ACTION ITEM - Reproduce the lines from the one holding "Task: Click the <common.h> include filename" to the end of the entries. Include both ends and change nothing.

•••••

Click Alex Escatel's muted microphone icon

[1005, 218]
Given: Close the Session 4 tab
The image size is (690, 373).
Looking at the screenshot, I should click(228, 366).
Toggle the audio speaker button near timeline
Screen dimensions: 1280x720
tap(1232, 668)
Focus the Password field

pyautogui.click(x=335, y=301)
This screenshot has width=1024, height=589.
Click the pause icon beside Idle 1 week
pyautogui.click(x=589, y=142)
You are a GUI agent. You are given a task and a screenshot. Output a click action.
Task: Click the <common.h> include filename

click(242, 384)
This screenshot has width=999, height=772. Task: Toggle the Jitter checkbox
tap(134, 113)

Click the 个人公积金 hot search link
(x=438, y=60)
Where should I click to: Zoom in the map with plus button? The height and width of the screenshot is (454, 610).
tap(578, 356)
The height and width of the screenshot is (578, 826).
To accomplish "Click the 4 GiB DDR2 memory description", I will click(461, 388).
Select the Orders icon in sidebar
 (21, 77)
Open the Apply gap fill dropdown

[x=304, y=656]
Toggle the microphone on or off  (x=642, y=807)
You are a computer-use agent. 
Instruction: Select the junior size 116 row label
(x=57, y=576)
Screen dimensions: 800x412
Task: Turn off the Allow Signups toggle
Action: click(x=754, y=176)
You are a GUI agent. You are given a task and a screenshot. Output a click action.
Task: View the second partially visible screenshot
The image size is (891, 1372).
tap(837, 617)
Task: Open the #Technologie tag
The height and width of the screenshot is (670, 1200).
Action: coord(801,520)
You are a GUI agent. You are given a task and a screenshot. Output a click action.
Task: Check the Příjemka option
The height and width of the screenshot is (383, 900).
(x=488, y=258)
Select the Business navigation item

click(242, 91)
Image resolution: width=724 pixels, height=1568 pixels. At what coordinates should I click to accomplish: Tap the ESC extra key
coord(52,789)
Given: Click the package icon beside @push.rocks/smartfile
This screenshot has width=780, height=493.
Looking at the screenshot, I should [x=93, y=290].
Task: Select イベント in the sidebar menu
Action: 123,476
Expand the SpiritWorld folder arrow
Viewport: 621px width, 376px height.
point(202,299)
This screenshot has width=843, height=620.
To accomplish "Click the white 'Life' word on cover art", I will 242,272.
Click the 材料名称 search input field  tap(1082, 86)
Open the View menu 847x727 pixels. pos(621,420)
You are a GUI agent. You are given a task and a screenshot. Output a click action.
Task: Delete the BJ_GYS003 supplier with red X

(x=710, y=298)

•••••

EXPECTED ANSWER -
Task: Click the <common.h> include filename

click(242, 384)
This screenshot has width=999, height=772. Task: Toggle the Jitter checkbox
tap(134, 113)

Click the 个人公积金 hot search link
(x=438, y=60)
Where should I click to: Zoom in the map with plus button? The height and width of the screenshot is (454, 610).
tap(578, 356)
The height and width of the screenshot is (578, 826).
To accomplish "Click the 4 GiB DDR2 memory description", I will click(461, 388).
Select the Orders icon in sidebar
 (21, 77)
Open the Apply gap fill dropdown

[x=304, y=656]
Toggle the microphone on or off  (x=642, y=807)
You are a computer-use agent. 
Instruction: Select the junior size 116 row label
(x=57, y=576)
Screen dimensions: 800x412
Task: Turn off the Allow Signups toggle
Action: click(x=754, y=176)
You are a GUI agent. You are given a task and a screenshot. Output a click action.
Task: View the second partially visible screenshot
The image size is (891, 1372).
tap(837, 617)
Task: Open the #Technologie tag
The height and width of the screenshot is (670, 1200).
Action: coord(801,520)
You are a GUI agent. You are given a task and a screenshot. Output a click action.
Task: Check the Příjemka option
The height and width of the screenshot is (383, 900).
(x=488, y=258)
Select the Business navigation item

click(242, 91)
Image resolution: width=724 pixels, height=1568 pixels. At what coordinates should I click to accomplish: Tap the ESC extra key
coord(52,789)
Given: Click the package icon beside @push.rocks/smartfile
This screenshot has width=780, height=493.
Looking at the screenshot, I should [x=93, y=290].
Task: Select イベント in the sidebar menu
Action: 123,476
Expand the SpiritWorld folder arrow
Viewport: 621px width, 376px height.
point(202,299)
This screenshot has width=843, height=620.
To accomplish "Click the white 'Life' word on cover art", I will 242,272.
Click the 材料名称 search input field  tap(1082, 86)
Open the View menu 847x727 pixels. pos(621,420)
You are a GUI agent. You are given a task and a screenshot. Output a click action.
Task: Delete the BJ_GYS003 supplier with red X

(x=710, y=298)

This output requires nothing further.